Placing the programme details subview is then relative to the currently visible rectangle:

float xForLittleView = visibleRect.origin.x + 30 ;
float yForLittleView = visibleRect.origin.y + 100;

CGRect progViewRect = CGRectMake(xForLittleView, yForLittleView, 350, 500);

I then have to undo the various view settings when the button to dismiss the view is touched:

[visualEffectView removeFromSuperview];
[littleView removeFromSuperview];
scrollView.scrollEnabled = YES;
scrollView.maximumZoomScale = 2.0;
scrollView.minimumZoomScale = 0.8;
[scrollView setZoomScale:zoomScale];
[scrollView setContentOffset:scrollOffSet];

It’s all a bit clunky, but it works. I imagine that this sort of interface plumbing actually happens quite a lot behind the scenes. That said, I may have missed a trick to do it in an easier way.

I’ll call out two more details that I wrestled with. The first is a search facility on the programme title. I wanted the NSPredicate to support as many search terms as the user entered. My initial idea was to split the UITextField input on spaces, and then loop through the resulting array, appending to a stringWithFormat, where all but the first element would be in the form:

AND (title CONTAINS[c][/c] %@)

Having experimented with this, it appears that predicateWithFormat has to have the actual string passed to it, as opposed to a variable containing the string. Which I have to say strikes me as a little odd. The functional upshot of this is that I couldn’t support a variable number of search terms. I support up to three, and construct a separate predicateWithFormat for each possibility.

One final problem that I couldn’t find a fix for was implementing a UITableView’s delegates in a class that I pass the view into as a parameter. I couldn’t find a way of getting the cellForRowAtIndexPath delegate method to be called. The conclusion I came to with this was that it was setting the delegate to self, when ‘self’ was the custom object, rather than the view. It was largely a cosmetic thing [I’ve noticed that for complicated apps, I have a tendency to pile way to much code into the main viewController] so it was easily solved.

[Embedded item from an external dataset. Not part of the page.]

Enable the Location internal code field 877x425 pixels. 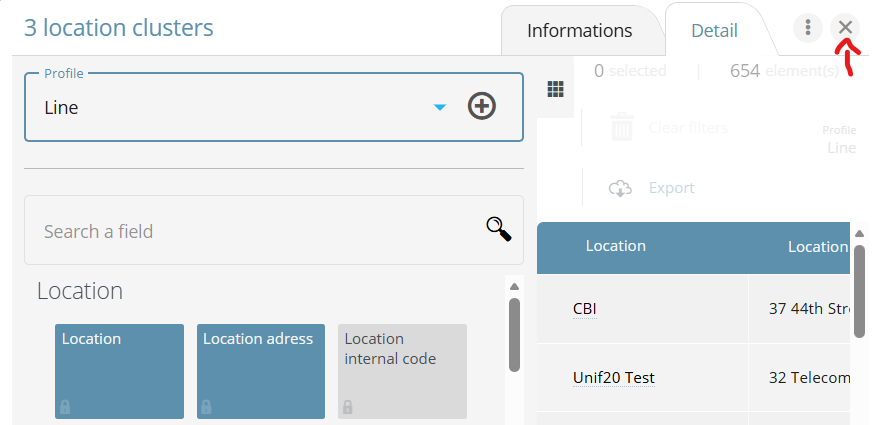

Here’s what may be the final version of the app looks like, showing a search result in the popup view, and the to/from dates for the EPG coverage:

Search Results

Search Results

The other buttons that I haven’t talked about explicitly are an ability to switch between days, and initiate a download of EPG data – but which are pretty straightforward. What’s still either ugly or hasn’t been fully implemented is the download progress indicator, and also the what’s-on-now quick look on the Apple Watch, as I want to have a mess around with something completely unrelated to this app: the motion detection capability.

I did add a quick fix to ‘justify’ the right hand side of the ‘table’ of programmes. Formerly they were falling off the contentView. I simply check if the rightmost width of the cell is going to be greater than the width of the contentView. If so, I set it to be the same as the width.

So that’s it. I have a pretty serviceable EPG app, which I use myself over the ad-funded variant I had before, which I guess is a fair indicator of utility. Main lesson learned: not knowing what those property attributes meant tripped me up really badly!